Exercise brief.
Set down exactly the lines that run from the one containing "At what coordinates" to the end of the material below, both included, without pictures.
*** Material provided ***
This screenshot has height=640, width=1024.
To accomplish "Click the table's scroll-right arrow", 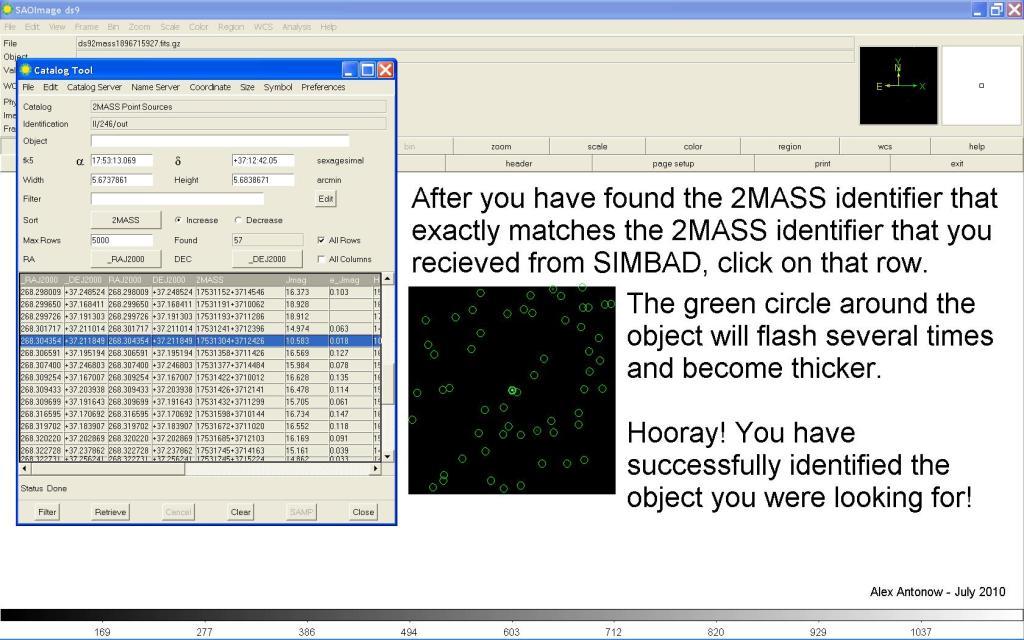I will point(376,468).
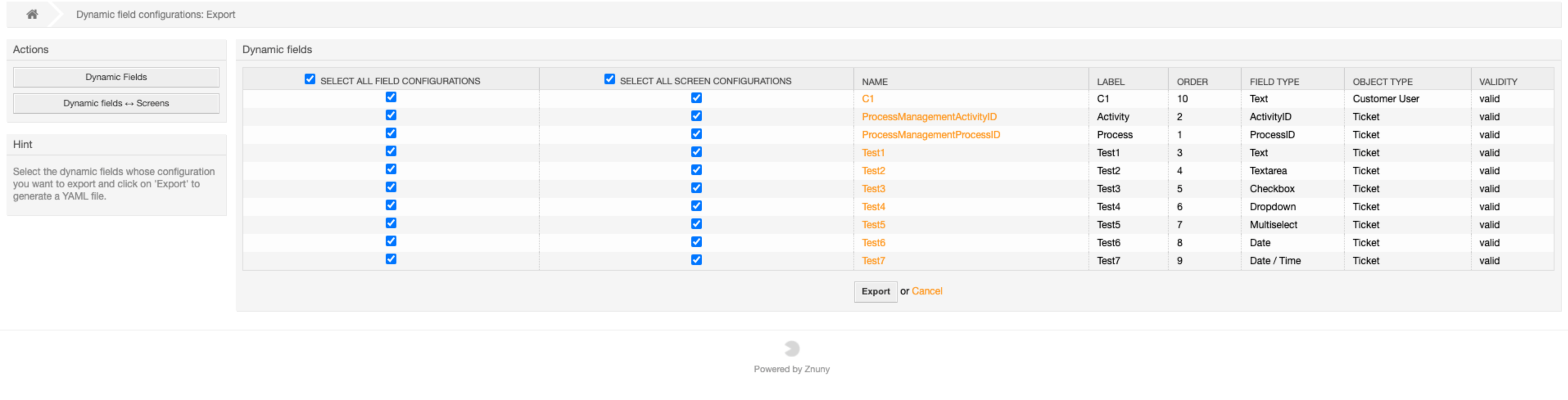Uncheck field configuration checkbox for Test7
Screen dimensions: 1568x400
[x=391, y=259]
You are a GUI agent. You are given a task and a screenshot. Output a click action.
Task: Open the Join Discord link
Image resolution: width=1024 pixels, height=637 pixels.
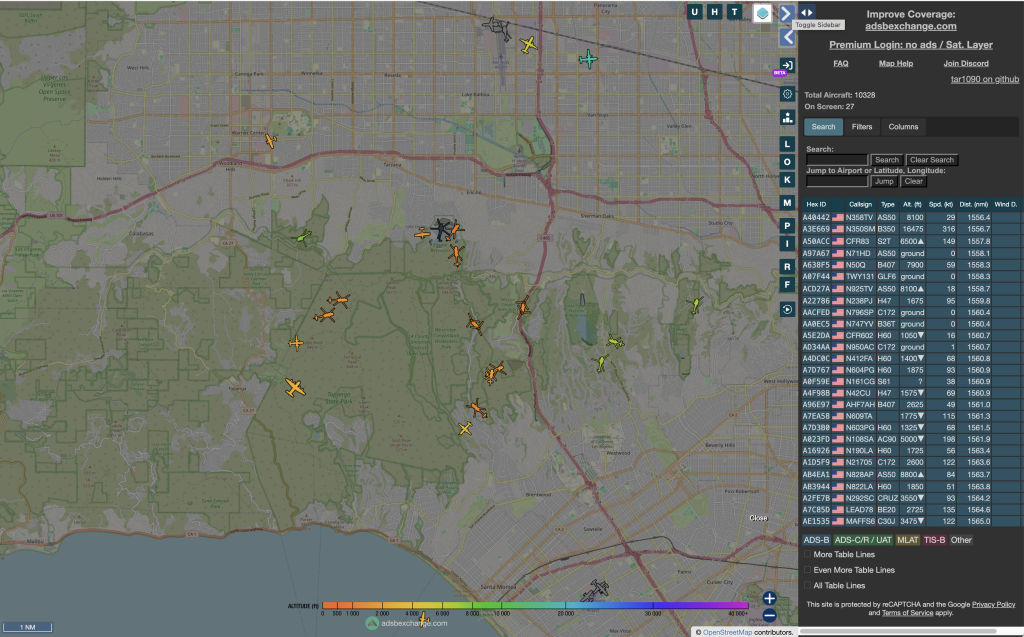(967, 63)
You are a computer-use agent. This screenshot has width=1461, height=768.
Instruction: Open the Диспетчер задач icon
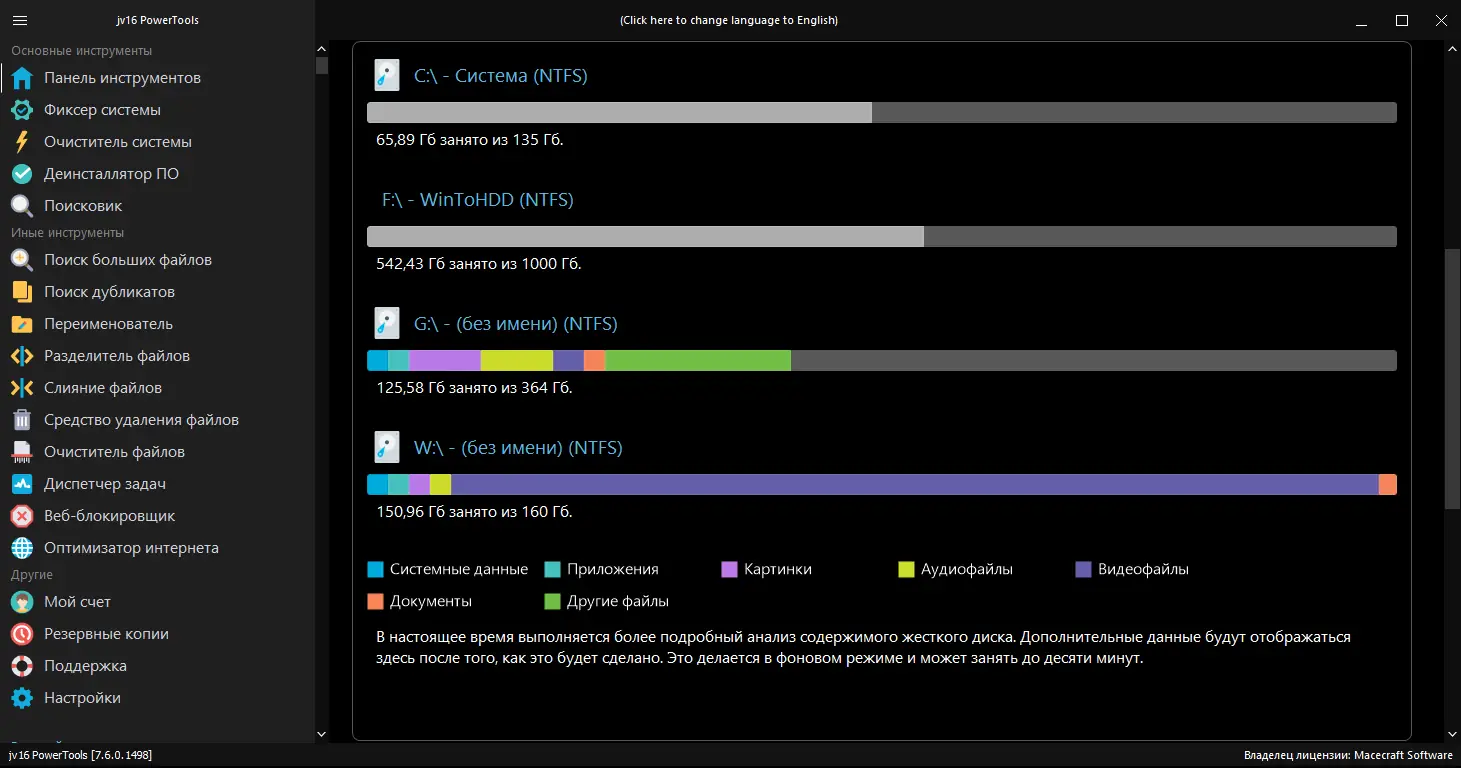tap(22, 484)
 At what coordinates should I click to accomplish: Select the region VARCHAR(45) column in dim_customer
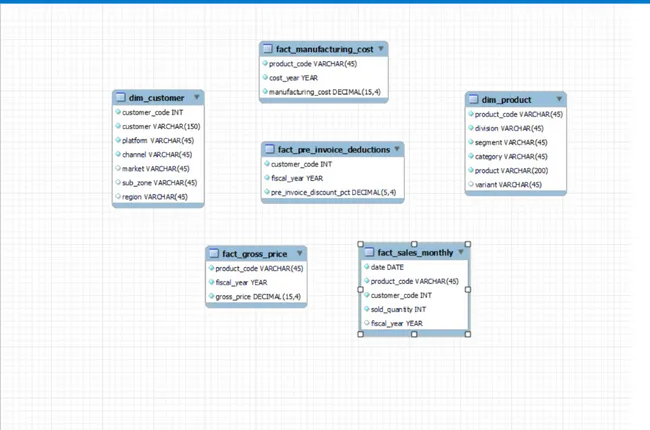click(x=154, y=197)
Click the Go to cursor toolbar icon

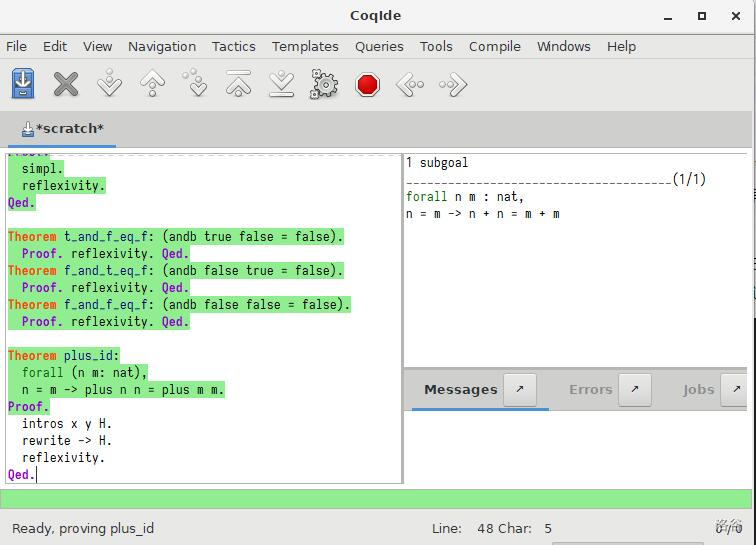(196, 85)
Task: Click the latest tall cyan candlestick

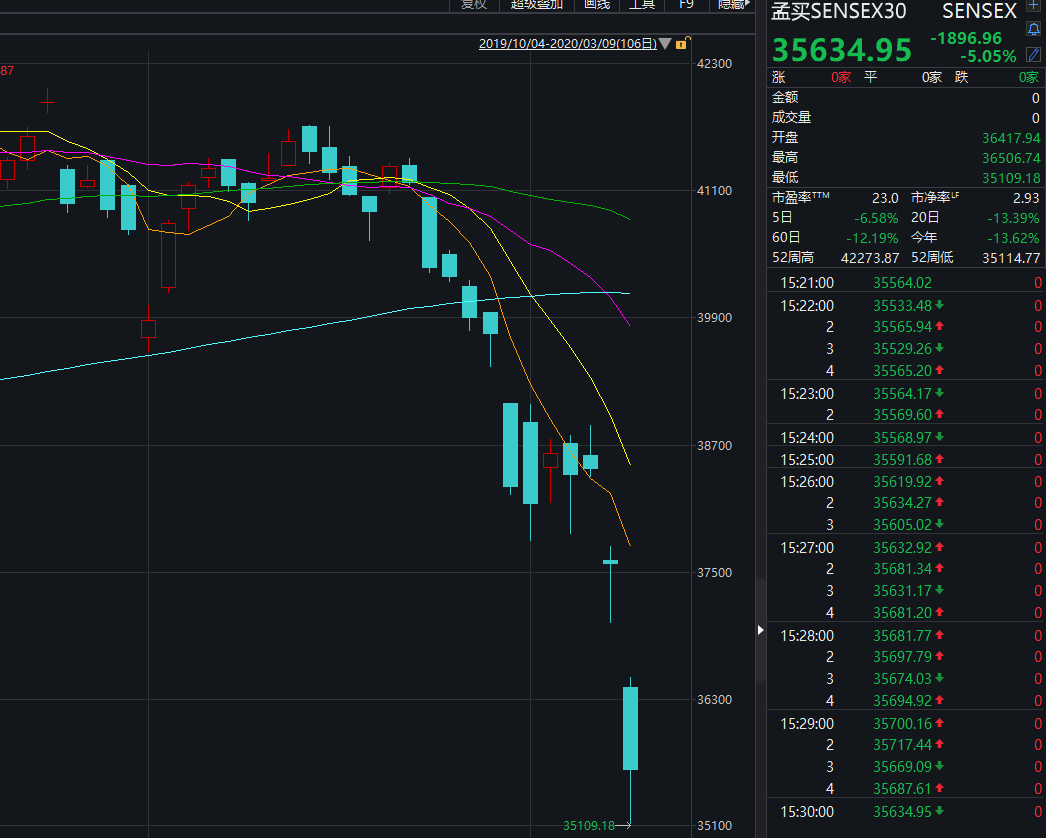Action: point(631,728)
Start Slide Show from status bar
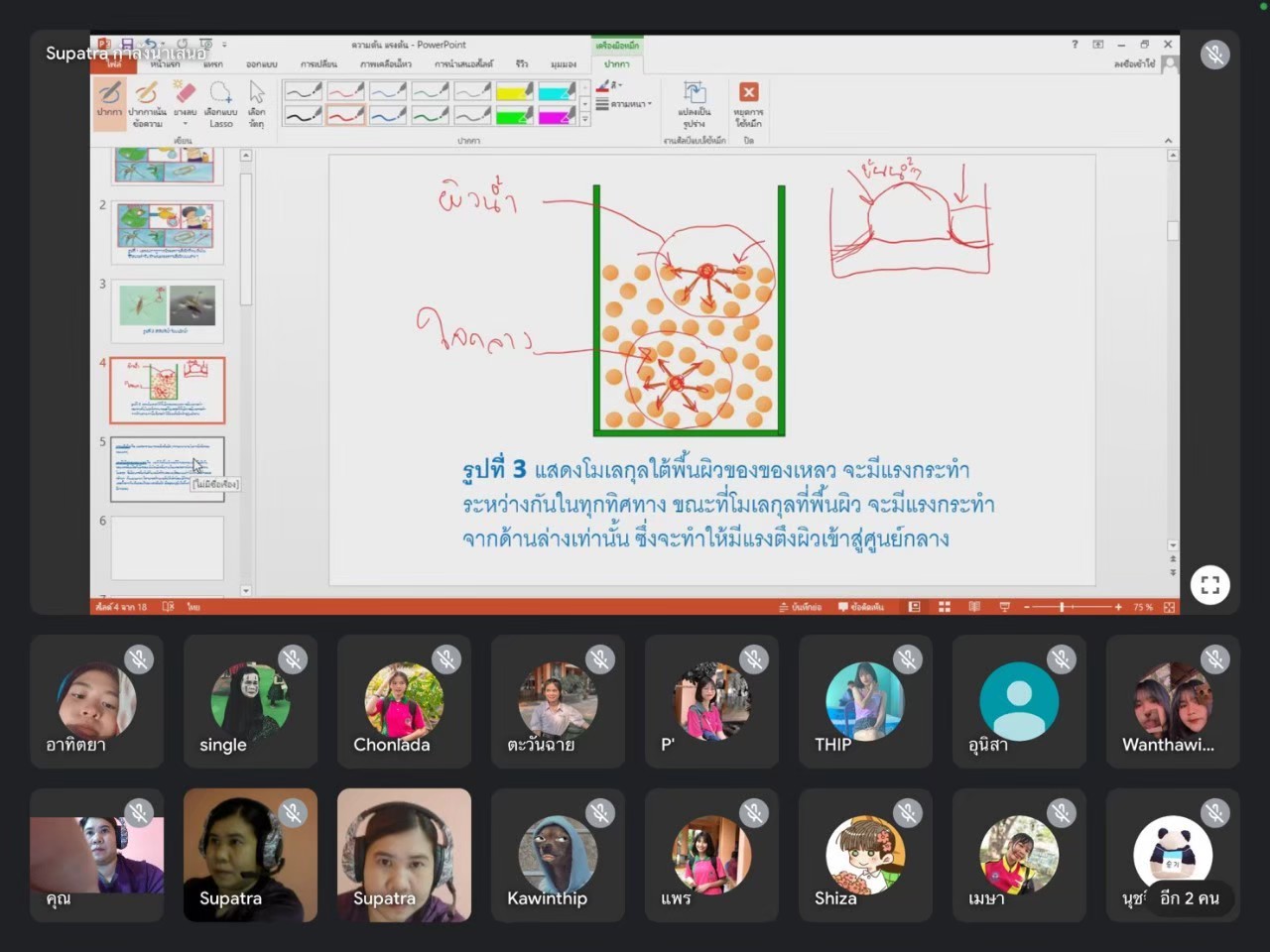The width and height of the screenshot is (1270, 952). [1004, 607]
*** End of Material provided ***
Solution to this exercise.
 At what coordinates should I click to accomplish: Select the region VARCHAR(45) column in dim_customer
click(x=154, y=197)
Click the Go to cursor toolbar icon

(196, 85)
Task: Click the latest tall cyan candlestick

Action: point(631,728)
Start Slide Show from status bar
The width and height of the screenshot is (1270, 952). [1004, 607]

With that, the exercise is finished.